Kaskade Masters Time, Space and Big-Room Electronica

On New Year's Eve, San Clemente electronic musician and DJ Kaskade has to be on two stages on the same day—at the Anaheim Convention Center for Insomniac Events' White Wonderland, and then hours later at the Marquee in Las Vegas, where he's a resident DJ alongside giants such as Benny Benassi and Fatboy Slim. Of course, he has a plan. And yes, it involves a helicopter. And a motorbike. And—if things get tight—a humble little bicycle.

“I'm having a meeting today with Vegas security to make sure I can get from the airport to the hotel in time,” he says now. “At first, I was like, 'I can just run! It's not that far!' I'll have the car standing by because the helicopter is easy to nix, and the motorbike will follow the car, and I'll have the bike in the trunk of the car. I'm ready!”

For Kaskade—born Ryan Raddon—such James Bond-style logistics are nothing new. In 2007, he set a personal record of three cities in one night, chartering a private jet to make sure LA, San Francisco and Vegas each got a fair share of New Year's revelry. He later reached out to promoters in Asia, wondering if he could somehow work in a strategic shot across the international dateline to go for an untouchable four-city New Year's run. And just this summer, an impromptu performance on a flatbed truck in Hollywood—to celebrate the premiere of a documentary on the legendary Electric Daisy Carnival festivals—drew so many people the LAPD had to make a special guest appearance. One of his fans told The New York Times last month that Kaskade was “actually God,” and although that's . . . a tough compliment to live up to, he's certainly a guy who puts supernatural effort into everything he does.

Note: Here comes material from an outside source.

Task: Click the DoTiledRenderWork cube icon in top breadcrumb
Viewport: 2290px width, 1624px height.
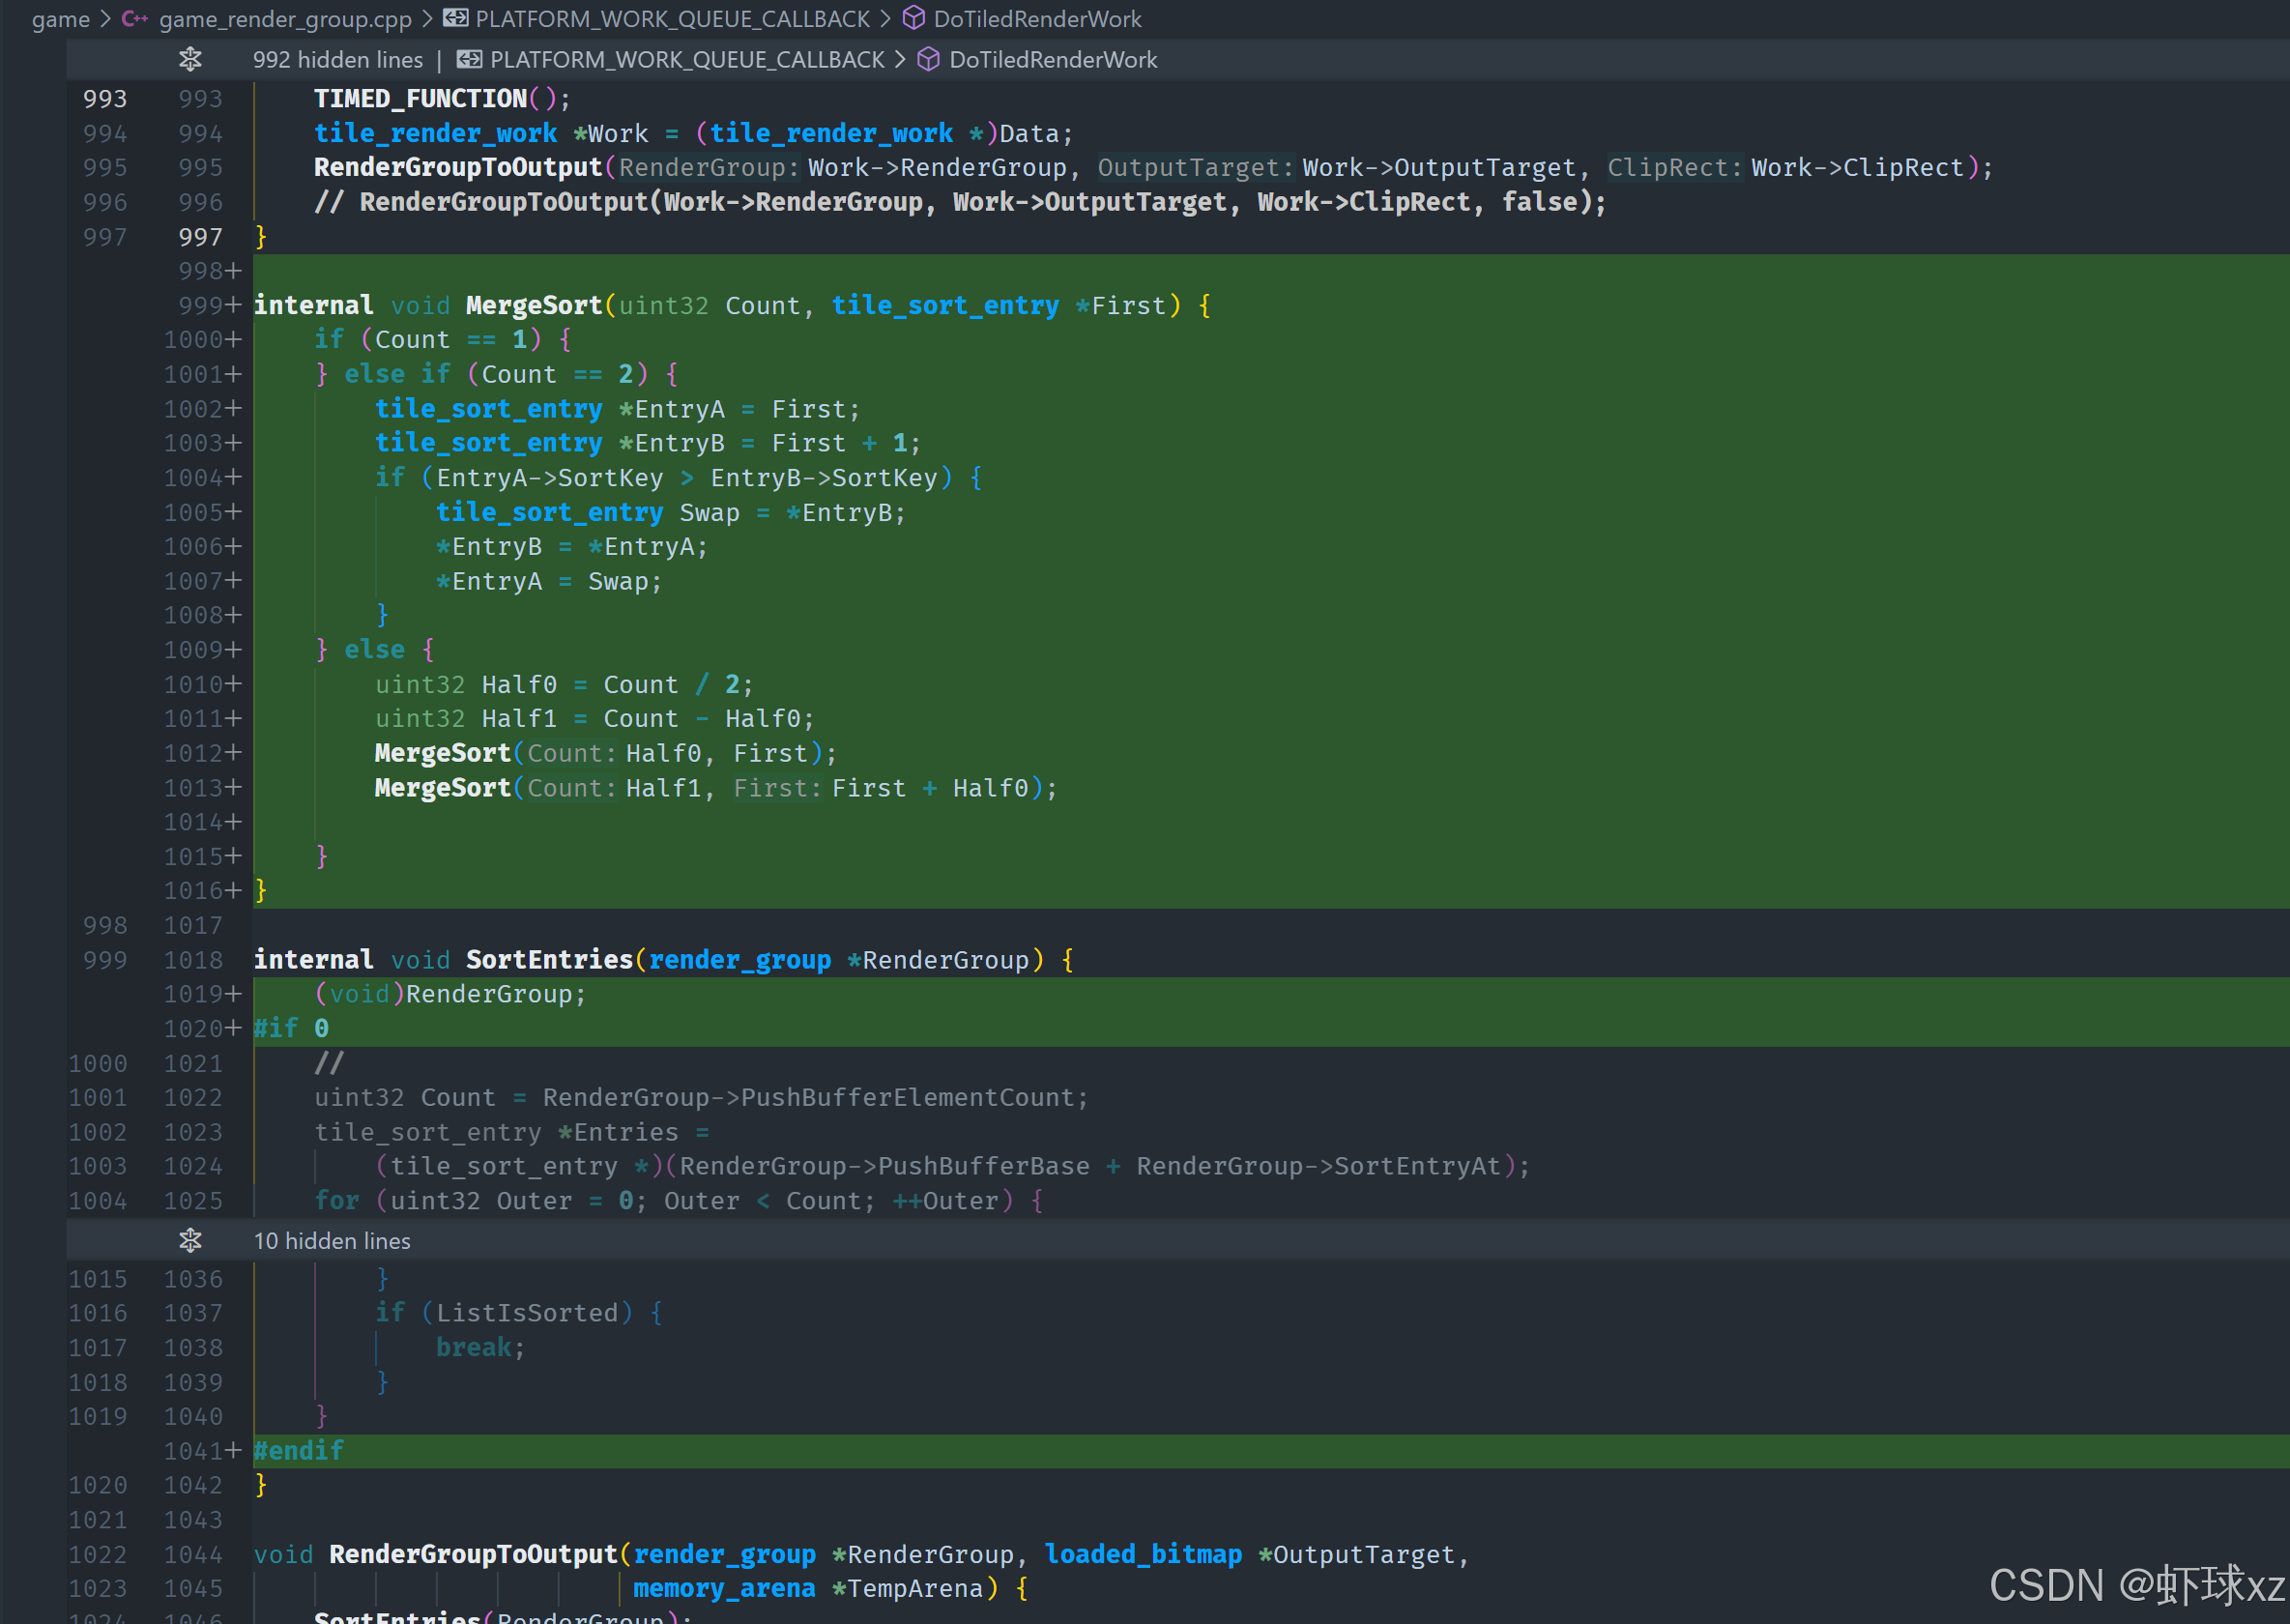Action: pyautogui.click(x=913, y=19)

Such as his new album, Fire and Ice—which is actually two complete albums at once, with the uptempo hot songs and the chilled-out slow-mo remixes the title would suggest spread across two CDs, and which atomized four or five deadlines for his label Ultra before he was even halfway done. With 200 or even 300 live sets per year, it's hard to find time for anything, says Kaskade—much less a full album with its own complete set of remixes. But the fire-and-ice concept was something he had been waiting to do since he finished his 2004 album, In the Moment. Even now, he says, it's the more nuanced downtempo songs that fascinate him the most. But he can't always fit them into a set of the big-room pop-electronica movers he saves for the 2 a.m. sweet spot. His bold decision? Do both at once. The result? An ambitious and finely machined album that almost didn't make it.

“I almost killed myself getting Fire and Ice out,” he says. “I was halfway there, and I was like, 'I know this can work! I'm so close!' I've always felt a lot of freedom in what I'm doing, but even more so now. I'm further along in my career, and dance music is pop music now, and people are loving it . . . so I might as well indulge this idea I have.”

He's a selfish guy when it comes to music, he says, but what he means by selfish is more what you'd call “driven,” with a dose of “particular.” As a kid in Salt Lake City, he produced, financed and sold his first 12-inch all by himself, part of an early dance-music scene he calls “punk rock's bastard child.” (“They'd record a band on a four-track in their garage; we were in the basement making beats with laptops and samplers. They'd press 7-inches; we'd press 12-inches!”) And what that particular sense of direction delivers on Fire and Ice are the two sides of Kaskade at full power—the pop savant who lives for a beautiful melody, the production geek who tests out every moving part in a song. Try twisty-turny track “Turn It Down” (with breathy twin vocals from Sweden's Rebecca and Fiona), which dissolves into a glitchy, spaced-out downer with an unexpected dubstep drop-out in the middle. As with the helicopter, the motorbike and the bicycle, it's three different things that get him where he needs to go.

This article appeared in print as “Burning Up: Kaskade may not be a deity, but he's definitely a master of time, space—and big-room electronica.”